高次脳機能障害とは、認知、行為、記憶、思考、判断、言語、注意の持続などが障害された状態であるとされています。

交通事故による脳外傷によって、認知障害や人格変化等が起こり、その後社会適応が難しくなる方がおられますが、そのような場合は、この病気を疑わなければなりません。

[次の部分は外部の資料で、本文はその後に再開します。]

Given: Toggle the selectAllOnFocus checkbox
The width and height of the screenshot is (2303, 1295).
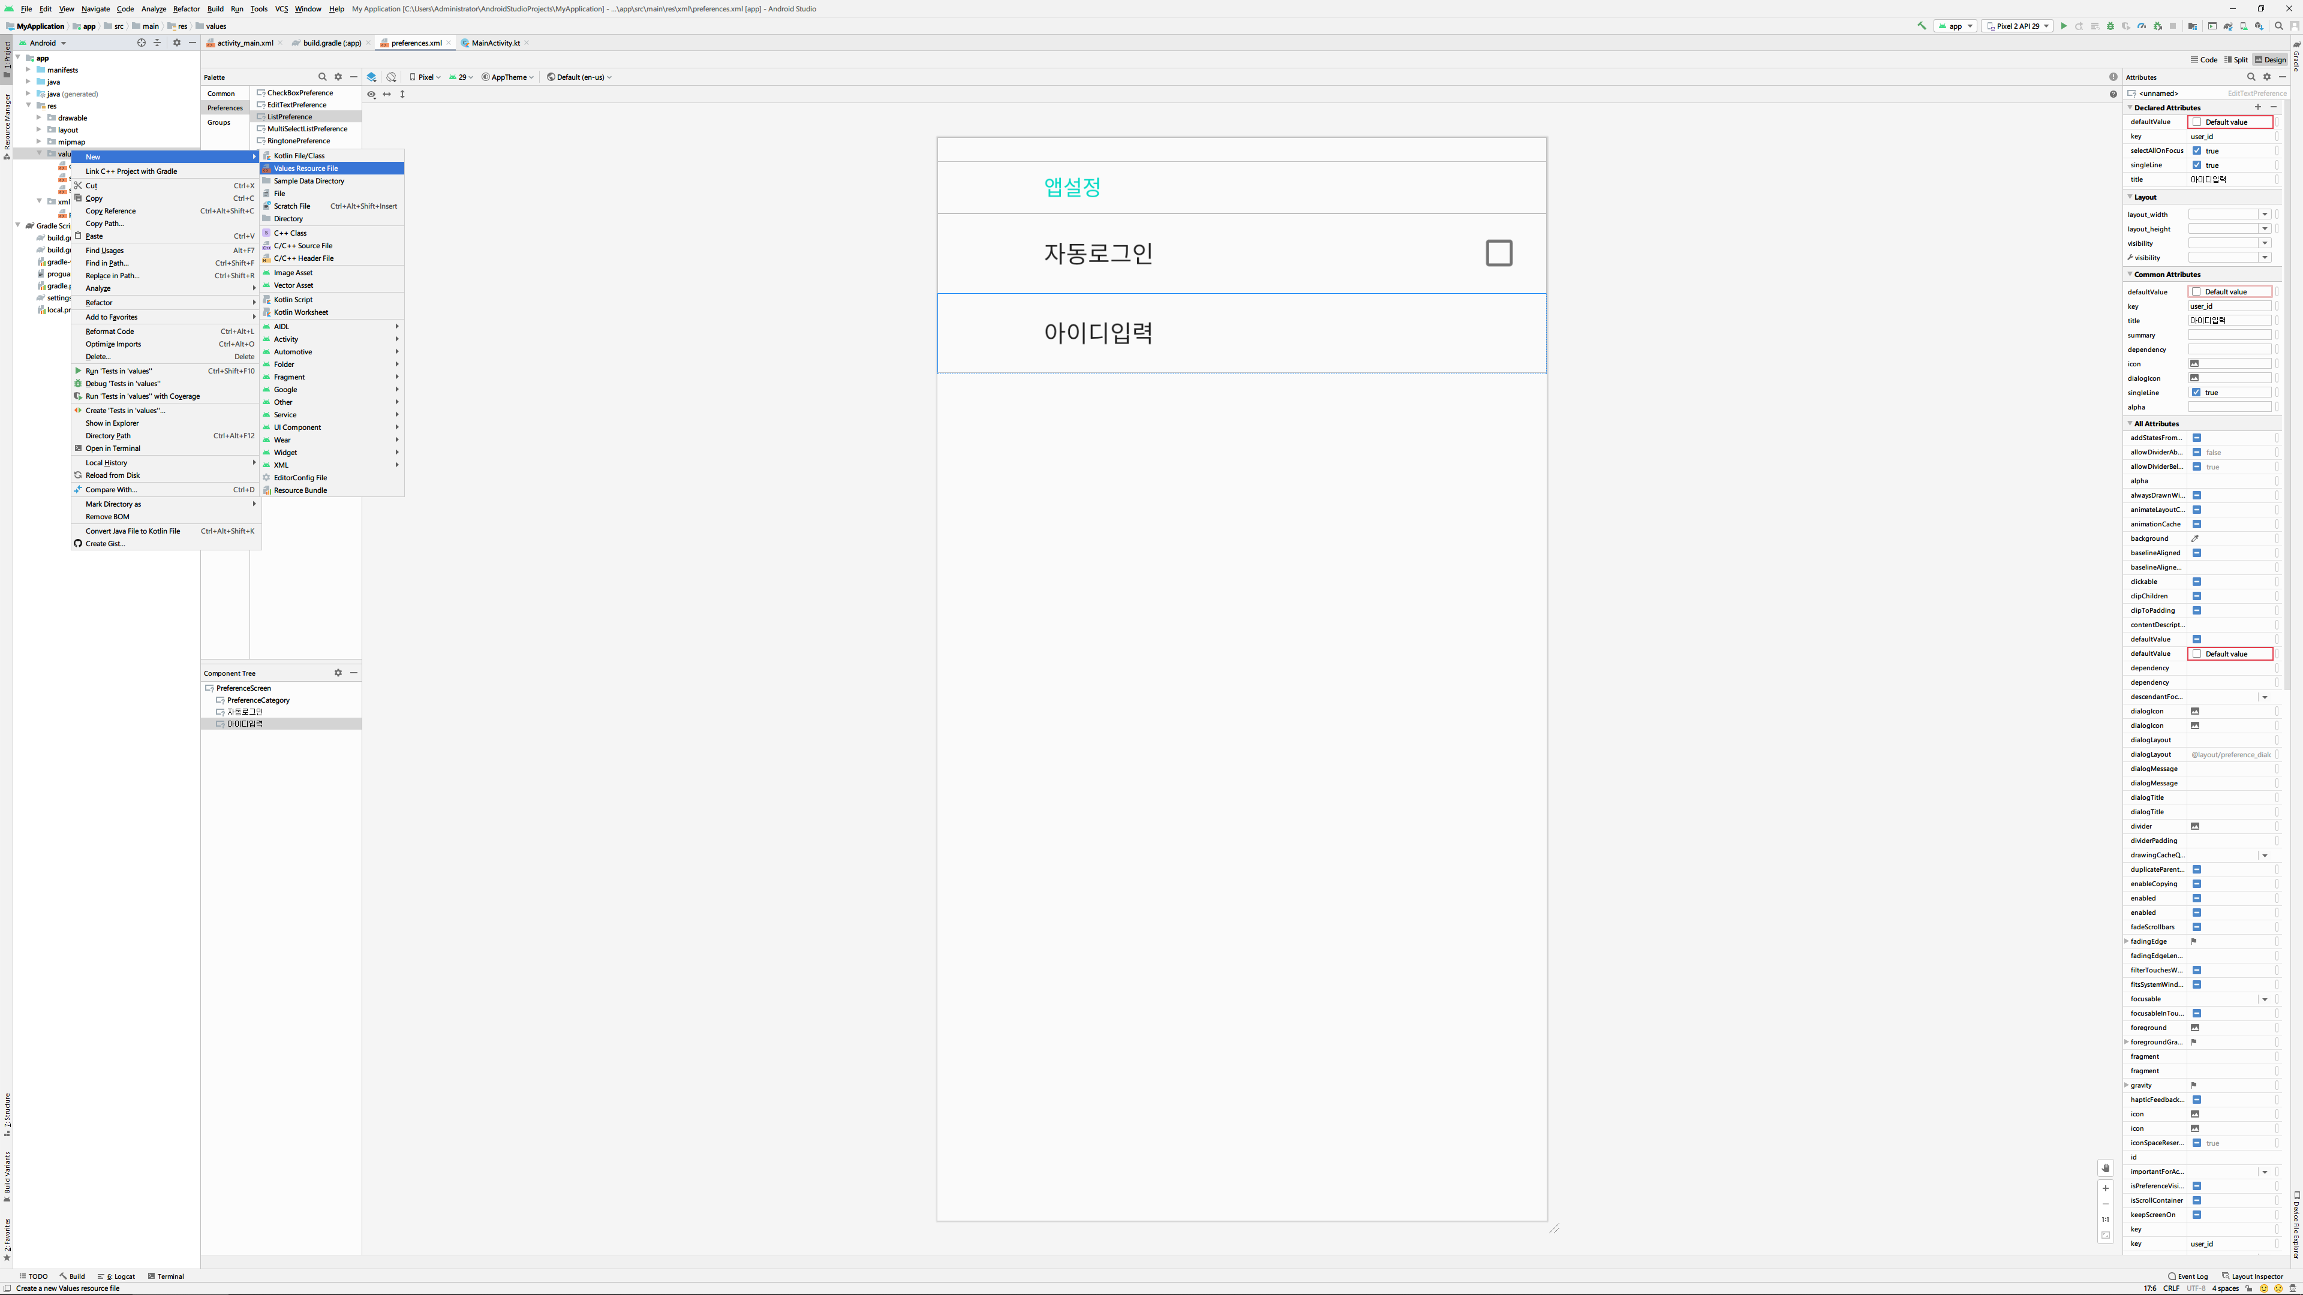Looking at the screenshot, I should coord(2197,151).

というのは、この症状の特徴は、周囲から見過されやすいことにあるからです。

脳の損傷であるため、外見的に普通であれば、家族も、一時的なものであって時間とともに改善すると考えたり、医師も急性期の合併外傷のため見落としたりすることがあるのです。

○高次脳機能障害等級表

等級

障害の程度

補足

1級

高次脳機能障害のため、生命維持に必要な身のまわり処理の動作について、常に他人の介護を要するもの

身体機能は残存しているが、高度の痴呆があるため、生活維持に必要な身の回り動作に全面的に介護を要するもの

2級

高次脳機能障害のため、生命維持に必要な身のまわり処理の動作について、随時介護を要するもの

著しい判断力の低下や、情動の不安定などがあって、1人で外出することができず、日常の生活範囲は自宅内に限定されている。身体動作的には排泄、食事などの活動を行うことができても、生命維持に必要な身辺動作に、家族からの声かけや看視を欠かすことができないもの

3級

生命維持に必要な身のまわり処理の動作は可能であるが、高次脳機能障害のため、労務に服することができないもの

自宅周辺を1人で外出できるなど、日常の生活範囲は自宅に限定されていない。また声かけや、介助なしでも日常の動作を行える。しかし、記憶や注意力、新しいことを学習する能力、障害の自己認識、円滑な対人関係維持能力などに著しい障害があって、一般就労が全くできないか、困難なもの

5級

高次脳機能障害のため、きわめて軽易な労務のほか服することができないもの

単純くり返し作業などに限定すれば、一般就労も可能。ただし、新しい作業を学習できなかったり、環境が変わると作業を継続できなくなるなどの問題がある。このため、一般人に比較して、作業能力が著しく制限されており、就労の維持には、職場の理解と援助が欠かすことができないもの

7級

高次脳機能障害のため、軽易な労務にしか服することができないもの

一般就労を維持できるが、作業の手順が悪い、約束を忘れる、ミスが多いなどのことから一般人と同等の作業を行うことができないもの

9級

通常の労務に服することはできるが、高次脳機能障害のため、社会通念上、その就労可能な職種の範囲が相当な程度に制限されるもの

一般就労を維持できるが、問題解決能力などに障害が残り、作業効率や作業持続力などに問題があるもの

高次脳機能障害等級認定の要件

・「高次脳機能障害のため、生命維持に必要な身のまわり処理の動作について、常に他人の介護を要するもの」は、1級が認定されます。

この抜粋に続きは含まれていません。